WHAT IS NEEDED | Write the data out again exactly and in full.

--------

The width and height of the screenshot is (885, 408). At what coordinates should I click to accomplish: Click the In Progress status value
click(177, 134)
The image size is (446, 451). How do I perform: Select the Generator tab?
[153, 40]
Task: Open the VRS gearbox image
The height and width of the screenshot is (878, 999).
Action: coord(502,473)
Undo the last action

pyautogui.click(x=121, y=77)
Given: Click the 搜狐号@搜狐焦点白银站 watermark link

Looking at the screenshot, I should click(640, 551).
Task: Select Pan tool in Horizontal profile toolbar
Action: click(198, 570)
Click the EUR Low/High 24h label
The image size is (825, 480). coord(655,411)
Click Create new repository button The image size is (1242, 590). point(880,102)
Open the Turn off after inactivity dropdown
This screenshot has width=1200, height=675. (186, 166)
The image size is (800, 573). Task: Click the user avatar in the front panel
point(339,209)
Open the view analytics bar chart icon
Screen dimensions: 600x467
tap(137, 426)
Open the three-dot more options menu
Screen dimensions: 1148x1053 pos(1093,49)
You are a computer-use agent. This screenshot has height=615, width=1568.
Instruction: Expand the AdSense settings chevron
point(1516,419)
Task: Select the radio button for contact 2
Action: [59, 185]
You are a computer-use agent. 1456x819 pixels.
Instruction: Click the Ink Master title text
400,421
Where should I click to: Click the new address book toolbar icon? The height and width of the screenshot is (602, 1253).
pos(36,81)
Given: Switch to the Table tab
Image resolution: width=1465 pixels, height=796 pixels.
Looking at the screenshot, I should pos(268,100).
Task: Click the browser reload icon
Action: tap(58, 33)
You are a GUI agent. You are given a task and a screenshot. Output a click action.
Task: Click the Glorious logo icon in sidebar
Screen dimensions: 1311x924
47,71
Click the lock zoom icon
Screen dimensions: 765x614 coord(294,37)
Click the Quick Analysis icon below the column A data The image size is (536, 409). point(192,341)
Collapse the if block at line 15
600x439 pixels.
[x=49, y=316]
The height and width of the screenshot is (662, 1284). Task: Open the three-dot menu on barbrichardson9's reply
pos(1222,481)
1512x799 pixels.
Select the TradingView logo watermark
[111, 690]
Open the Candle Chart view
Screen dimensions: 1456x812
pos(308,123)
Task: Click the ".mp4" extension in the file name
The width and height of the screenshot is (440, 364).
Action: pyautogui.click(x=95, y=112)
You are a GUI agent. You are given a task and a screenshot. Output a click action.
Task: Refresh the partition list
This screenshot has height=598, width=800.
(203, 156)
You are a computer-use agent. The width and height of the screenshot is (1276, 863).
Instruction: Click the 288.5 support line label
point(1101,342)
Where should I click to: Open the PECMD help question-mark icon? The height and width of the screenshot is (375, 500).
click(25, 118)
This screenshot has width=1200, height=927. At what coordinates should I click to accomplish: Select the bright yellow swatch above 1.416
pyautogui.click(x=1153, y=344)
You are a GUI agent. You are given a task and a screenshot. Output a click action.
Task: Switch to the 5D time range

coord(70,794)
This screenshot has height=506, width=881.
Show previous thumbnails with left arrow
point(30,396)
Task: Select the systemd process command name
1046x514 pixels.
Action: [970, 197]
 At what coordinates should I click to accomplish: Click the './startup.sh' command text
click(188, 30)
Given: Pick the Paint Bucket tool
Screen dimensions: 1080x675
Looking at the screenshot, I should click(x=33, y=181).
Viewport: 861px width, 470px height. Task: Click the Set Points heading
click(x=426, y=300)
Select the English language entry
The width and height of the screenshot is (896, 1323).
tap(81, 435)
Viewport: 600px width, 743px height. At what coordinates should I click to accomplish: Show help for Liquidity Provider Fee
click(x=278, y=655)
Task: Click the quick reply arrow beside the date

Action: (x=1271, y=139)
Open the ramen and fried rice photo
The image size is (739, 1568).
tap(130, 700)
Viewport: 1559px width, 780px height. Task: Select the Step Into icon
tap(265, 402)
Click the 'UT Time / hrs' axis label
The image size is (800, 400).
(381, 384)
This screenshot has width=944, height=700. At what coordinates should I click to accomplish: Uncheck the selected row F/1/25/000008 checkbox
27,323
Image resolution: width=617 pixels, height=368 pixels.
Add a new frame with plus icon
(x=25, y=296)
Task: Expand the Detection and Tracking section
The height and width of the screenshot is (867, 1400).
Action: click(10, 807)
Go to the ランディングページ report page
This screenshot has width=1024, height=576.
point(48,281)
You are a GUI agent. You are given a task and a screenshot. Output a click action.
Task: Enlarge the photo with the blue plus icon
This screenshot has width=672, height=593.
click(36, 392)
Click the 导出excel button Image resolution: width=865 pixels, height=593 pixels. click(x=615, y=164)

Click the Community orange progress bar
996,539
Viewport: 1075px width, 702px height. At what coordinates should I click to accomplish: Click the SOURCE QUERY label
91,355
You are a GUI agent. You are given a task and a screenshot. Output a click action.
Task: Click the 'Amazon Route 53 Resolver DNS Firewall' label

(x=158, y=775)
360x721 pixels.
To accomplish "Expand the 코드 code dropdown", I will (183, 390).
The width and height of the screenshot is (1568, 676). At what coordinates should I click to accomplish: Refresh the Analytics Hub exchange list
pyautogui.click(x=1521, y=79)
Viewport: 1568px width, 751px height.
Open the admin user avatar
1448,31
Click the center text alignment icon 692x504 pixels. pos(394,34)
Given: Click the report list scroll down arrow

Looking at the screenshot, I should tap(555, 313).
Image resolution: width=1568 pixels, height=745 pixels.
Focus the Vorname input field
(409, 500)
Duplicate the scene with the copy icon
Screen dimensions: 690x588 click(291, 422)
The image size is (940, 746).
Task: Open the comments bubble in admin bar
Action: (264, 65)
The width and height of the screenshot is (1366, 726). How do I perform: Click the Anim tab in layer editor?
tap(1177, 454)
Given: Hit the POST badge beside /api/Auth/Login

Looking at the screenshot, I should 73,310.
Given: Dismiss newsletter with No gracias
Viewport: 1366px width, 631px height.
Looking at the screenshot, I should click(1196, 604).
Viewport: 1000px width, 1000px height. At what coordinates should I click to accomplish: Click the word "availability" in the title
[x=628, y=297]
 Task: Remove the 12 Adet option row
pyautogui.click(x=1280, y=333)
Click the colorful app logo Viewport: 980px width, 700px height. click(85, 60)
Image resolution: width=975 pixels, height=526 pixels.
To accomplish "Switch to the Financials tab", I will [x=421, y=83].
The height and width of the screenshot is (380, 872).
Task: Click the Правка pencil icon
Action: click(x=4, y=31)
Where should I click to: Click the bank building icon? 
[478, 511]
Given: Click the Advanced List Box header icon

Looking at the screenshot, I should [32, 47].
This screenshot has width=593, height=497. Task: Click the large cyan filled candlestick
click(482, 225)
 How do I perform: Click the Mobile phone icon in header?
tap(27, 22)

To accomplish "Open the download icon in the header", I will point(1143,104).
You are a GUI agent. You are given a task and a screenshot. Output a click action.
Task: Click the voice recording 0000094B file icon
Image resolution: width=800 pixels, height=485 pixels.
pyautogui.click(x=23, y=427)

--------

RESPONSE |
The width and height of the screenshot is (885, 408). At what coordinates should I click to accomplish: Click the In Progress status value
click(177, 134)
The image size is (446, 451). How do I perform: Select the Generator tab?
[153, 40]
Task: Open the VRS gearbox image
The height and width of the screenshot is (878, 999).
Action: coord(502,473)
Undo the last action

pyautogui.click(x=121, y=77)
Given: Click the 搜狐号@搜狐焦点白银站 watermark link

Looking at the screenshot, I should click(640, 551).
Task: Select Pan tool in Horizontal profile toolbar
Action: click(198, 570)
Click the EUR Low/High 24h label
The image size is (825, 480). coord(655,411)
Click Create new repository button The image size is (1242, 590). point(880,102)
Open the Turn off after inactivity dropdown
This screenshot has width=1200, height=675. (186, 166)
The image size is (800, 573). Task: Click the user avatar in the front panel
point(339,209)
Open the view analytics bar chart icon
Screen dimensions: 600x467
tap(137, 426)
Open the three-dot more options menu
Screen dimensions: 1148x1053 pos(1093,49)
You are a computer-use agent. This screenshot has height=615, width=1568.
Instruction: Expand the AdSense settings chevron
point(1516,419)
Task: Select the radio button for contact 2
Action: [59, 185]
You are a computer-use agent. 1456x819 pixels.
Instruction: Click the Ink Master title text
400,421
Where should I click to: Click the new address book toolbar icon? The height and width of the screenshot is (602, 1253).
pos(36,81)
Given: Switch to the Table tab
Image resolution: width=1465 pixels, height=796 pixels.
Looking at the screenshot, I should pos(268,100).
Task: Click the browser reload icon
Action: tap(58, 33)
You are a GUI agent. You are given a task and a screenshot. Output a click action.
Task: Click the Glorious logo icon in sidebar
Screen dimensions: 1311x924
47,71
Click the lock zoom icon
Screen dimensions: 765x614 coord(294,37)
Click the Quick Analysis icon below the column A data The image size is (536, 409). point(192,341)
Collapse the if block at line 15
600x439 pixels.
[x=49, y=316]
The height and width of the screenshot is (662, 1284). Task: Open the three-dot menu on barbrichardson9's reply
pos(1222,481)
1512x799 pixels.
Select the TradingView logo watermark
[111, 690]
Open the Candle Chart view
Screen dimensions: 1456x812
pos(308,123)
Task: Click the ".mp4" extension in the file name
The width and height of the screenshot is (440, 364).
Action: pyautogui.click(x=95, y=112)
You are a GUI agent. You are given a task and a screenshot. Output a click action.
Task: Refresh the partition list
This screenshot has height=598, width=800.
(203, 156)
You are a computer-use agent. The width and height of the screenshot is (1276, 863).
Instruction: Click the 288.5 support line label
point(1101,342)
Where should I click to: Open the PECMD help question-mark icon? The height and width of the screenshot is (375, 500).
click(25, 118)
This screenshot has width=1200, height=927. At what coordinates should I click to accomplish: Select the bright yellow swatch above 1.416
pyautogui.click(x=1153, y=344)
You are a GUI agent. You are given a task and a screenshot. Output a click action.
Task: Switch to the 5D time range

coord(70,794)
This screenshot has height=506, width=881.
Show previous thumbnails with left arrow
point(30,396)
Task: Select the systemd process command name
1046x514 pixels.
Action: [970, 197]
 At what coordinates should I click to accomplish: Click the './startup.sh' command text
click(188, 30)
Given: Pick the Paint Bucket tool
Screen dimensions: 1080x675
Looking at the screenshot, I should click(x=33, y=181).
Viewport: 861px width, 470px height. Task: Click the Set Points heading
click(x=426, y=300)
Select the English language entry
The width and height of the screenshot is (896, 1323).
tap(81, 435)
Viewport: 600px width, 743px height. At what coordinates should I click to accomplish: Show help for Liquidity Provider Fee
click(x=278, y=655)
Task: Click the quick reply arrow beside the date

Action: (x=1271, y=139)
Open the ramen and fried rice photo
The image size is (739, 1568).
tap(130, 700)
Viewport: 1559px width, 780px height. Task: Select the Step Into icon
tap(265, 402)
Click the 'UT Time / hrs' axis label
The image size is (800, 400).
(381, 384)
This screenshot has width=944, height=700. At what coordinates should I click to accomplish: Uncheck the selected row F/1/25/000008 checkbox
27,323
Image resolution: width=617 pixels, height=368 pixels.
Add a new frame with plus icon
(x=25, y=296)
Task: Expand the Detection and Tracking section
The height and width of the screenshot is (867, 1400).
Action: click(10, 807)
Go to the ランディングページ report page
This screenshot has width=1024, height=576.
point(48,281)
You are a GUI agent. You are given a task and a screenshot. Output a click action.
Task: Enlarge the photo with the blue plus icon
This screenshot has width=672, height=593.
click(36, 392)
Click the 导出excel button Image resolution: width=865 pixels, height=593 pixels. click(x=615, y=164)

Click the Community orange progress bar
996,539
Viewport: 1075px width, 702px height. At what coordinates should I click to accomplish: Click the SOURCE QUERY label
91,355
You are a GUI agent. You are given a task and a screenshot. Output a click action.
Task: Click the 'Amazon Route 53 Resolver DNS Firewall' label

(x=158, y=775)
360x721 pixels.
To accomplish "Expand the 코드 code dropdown", I will (183, 390).
The width and height of the screenshot is (1568, 676). At what coordinates should I click to accomplish: Refresh the Analytics Hub exchange list
pyautogui.click(x=1521, y=79)
Viewport: 1568px width, 751px height.
Open the admin user avatar
1448,31
Click the center text alignment icon 692x504 pixels. pos(394,34)
Given: Click the report list scroll down arrow

Looking at the screenshot, I should tap(555, 313).
Image resolution: width=1568 pixels, height=745 pixels.
Focus the Vorname input field
(409, 500)
Duplicate the scene with the copy icon
Screen dimensions: 690x588 click(291, 422)
The image size is (940, 746).
Task: Open the comments bubble in admin bar
Action: (264, 65)
The width and height of the screenshot is (1366, 726). How do I perform: Click the Anim tab in layer editor?
tap(1177, 454)
Given: Hit the POST badge beside /api/Auth/Login

Looking at the screenshot, I should 73,310.
Given: Dismiss newsletter with No gracias
Viewport: 1366px width, 631px height.
Looking at the screenshot, I should click(1196, 604).
Viewport: 1000px width, 1000px height. At what coordinates should I click to accomplish: Click the word "availability" in the title
[x=628, y=297]
 Task: Remove the 12 Adet option row
pyautogui.click(x=1280, y=333)
Click the colorful app logo Viewport: 980px width, 700px height. click(85, 60)
Image resolution: width=975 pixels, height=526 pixels.
To accomplish "Switch to the Financials tab", I will [x=421, y=83].
The height and width of the screenshot is (380, 872).
Task: Click the Правка pencil icon
Action: click(x=4, y=31)
Where should I click to: Click the bank building icon? 
[478, 511]
Given: Click the Advanced List Box header icon

Looking at the screenshot, I should [32, 47].
This screenshot has width=593, height=497. Task: Click the large cyan filled candlestick
click(482, 225)
 How do I perform: Click the Mobile phone icon in header?
tap(27, 22)

To accomplish "Open the download icon in the header", I will point(1143,104).
You are a GUI agent. You are given a task and a screenshot. Output a click action.
Task: Click the voice recording 0000094B file icon
Image resolution: width=800 pixels, height=485 pixels.
pyautogui.click(x=23, y=427)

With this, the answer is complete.